Torque News Best Cars of the Year - 2015 Volkswagen Golf GTI Is A Jack of All Trades
Whenever someone says they are 'jack of all trades', usually an air of skepticism falls on those who have heard it before. Sure, you might think of yourself as an excellent chef, piano player, computer wiz, and photographer. But you only have a small amount of knowledge for each one. This is due to the large amount of time that is put into a new skill, and not expanding your horizon on skills you know. Hence why 'Jack of all trades' also includes 'and master of none'. Cars can also be described as a 'Jack of all trades' and for the most part, they don't live up to that. But this past year, the 2015 Volkswagen Golf GTI proved to be the one vehicle that could seemingly do it all.
Now unlike John and Aaron's picks, I went with something a bit more practical. A Golf GTI being practical? Very much so. Even though the Golf is classified as a compact, it doesn't feel like it inside. Anyone who finds themselves in the back seat will find plenty of head and legroom. Then there is a commodious cargo space which measures 22.8 cubic feet of space with rear seats up and 52.7 cubic feet with the seats down.
Yes, yes you are saying as you move your mouse to click away from this page. But what about the performance? I thought this was a hot hatch? We're getting to that now. Volkswagen rediscovered its mojo with the fifth-generation GTI and has been on a roll since then. Consider some of the specs of the turbocharged 2.0L four-cylinder: 210 horsepower, 258 pound-feet of torque, and 0-60 time under 6 seconds. Impressive figures to say in the least. But it gets better. The engine always seems to have power at a moments notice. So whenever you need to make a pass or get up to speed a fast rate, the engine spools up with nary a hint of turbo lag and gets you moving.

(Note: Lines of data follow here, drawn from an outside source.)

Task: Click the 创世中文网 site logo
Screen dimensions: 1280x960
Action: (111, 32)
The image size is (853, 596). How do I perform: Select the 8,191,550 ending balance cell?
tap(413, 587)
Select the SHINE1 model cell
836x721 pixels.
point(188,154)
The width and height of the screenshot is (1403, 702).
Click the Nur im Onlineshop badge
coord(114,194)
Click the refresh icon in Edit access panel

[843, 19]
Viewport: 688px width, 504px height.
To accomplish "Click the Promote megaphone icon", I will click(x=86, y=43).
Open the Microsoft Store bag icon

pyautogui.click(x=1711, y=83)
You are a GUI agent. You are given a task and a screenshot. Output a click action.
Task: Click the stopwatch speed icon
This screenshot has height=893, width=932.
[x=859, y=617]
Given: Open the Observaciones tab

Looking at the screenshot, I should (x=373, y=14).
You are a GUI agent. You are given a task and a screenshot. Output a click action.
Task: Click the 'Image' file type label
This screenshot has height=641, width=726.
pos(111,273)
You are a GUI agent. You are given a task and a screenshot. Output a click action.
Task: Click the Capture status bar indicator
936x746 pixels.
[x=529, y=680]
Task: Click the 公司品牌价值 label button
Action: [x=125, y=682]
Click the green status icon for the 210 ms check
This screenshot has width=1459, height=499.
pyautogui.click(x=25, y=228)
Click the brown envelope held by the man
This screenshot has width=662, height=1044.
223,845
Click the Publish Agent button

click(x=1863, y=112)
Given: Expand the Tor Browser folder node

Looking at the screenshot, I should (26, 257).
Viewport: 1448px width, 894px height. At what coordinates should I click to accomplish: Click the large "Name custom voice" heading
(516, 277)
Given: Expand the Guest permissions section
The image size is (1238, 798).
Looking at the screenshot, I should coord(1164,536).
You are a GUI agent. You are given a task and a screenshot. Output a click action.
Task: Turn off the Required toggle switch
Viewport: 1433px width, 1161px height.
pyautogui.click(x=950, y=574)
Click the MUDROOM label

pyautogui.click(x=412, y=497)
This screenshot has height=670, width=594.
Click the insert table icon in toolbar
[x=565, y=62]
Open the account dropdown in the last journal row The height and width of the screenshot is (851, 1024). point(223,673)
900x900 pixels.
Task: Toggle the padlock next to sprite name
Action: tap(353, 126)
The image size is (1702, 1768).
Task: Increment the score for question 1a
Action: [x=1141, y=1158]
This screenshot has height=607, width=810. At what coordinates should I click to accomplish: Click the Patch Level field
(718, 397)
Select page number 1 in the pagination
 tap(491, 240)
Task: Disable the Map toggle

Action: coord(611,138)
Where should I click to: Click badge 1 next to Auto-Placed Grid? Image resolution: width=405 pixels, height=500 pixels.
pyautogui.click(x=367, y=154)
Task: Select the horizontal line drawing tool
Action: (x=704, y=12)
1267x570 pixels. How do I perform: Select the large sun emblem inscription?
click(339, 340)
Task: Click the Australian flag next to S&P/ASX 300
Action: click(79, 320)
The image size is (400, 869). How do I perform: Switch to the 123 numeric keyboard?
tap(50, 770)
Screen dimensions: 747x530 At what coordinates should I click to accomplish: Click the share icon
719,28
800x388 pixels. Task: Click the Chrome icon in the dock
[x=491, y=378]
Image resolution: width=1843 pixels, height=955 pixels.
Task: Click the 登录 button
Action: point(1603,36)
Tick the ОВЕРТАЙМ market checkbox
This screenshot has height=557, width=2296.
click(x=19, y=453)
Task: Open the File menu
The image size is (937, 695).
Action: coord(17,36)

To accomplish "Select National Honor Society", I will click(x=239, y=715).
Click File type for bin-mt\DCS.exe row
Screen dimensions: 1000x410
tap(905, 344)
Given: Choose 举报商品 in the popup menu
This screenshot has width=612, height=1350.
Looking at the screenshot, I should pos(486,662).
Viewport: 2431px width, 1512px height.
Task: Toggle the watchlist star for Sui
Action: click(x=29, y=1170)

As for handling, I would put the Golf GTI as being the top of the class. Volkswagen was given a clean sheet design with the seventh-generation Golf thanks to a new modular platform known as MQB. This allowed Volkswagen's engineers to work on a new suspension setup for the Golf GTI. It is noticeable in the cornering as the vehicle provides good grip and barely any body roll. The steering has the right amount of heft when turning and the right amount of feel. After you are done playing around, then the Golf GTI becomes a comfortable cruiser with barely any wind and road noise.
But with all of this praise, the GTI does has one issue: Volkswagen's DSG dual-clutch automatic transmission. Volkswagen has done a lot of work to this transmission since being launched in the fifth-generation model to improve the speed of the gear-change and make it less jerky when leaving a stop. But there Volkswagen still hasn't figured out how to make the DSG be lighting fast when it comes to downshifts. There were times when I had the pedal on the floor and the DSG take a few seconds to realize that it needed to downshift. At least, it is only an option.
The hot hatch, in theory, can be considered a 'Jack of all trades'; providing performance thrills, while being somewhat usable for day to day use. A lot of manufacturers get the first part, but don't seem to get the second. Volkswagen is able to do both with the Golf GTI.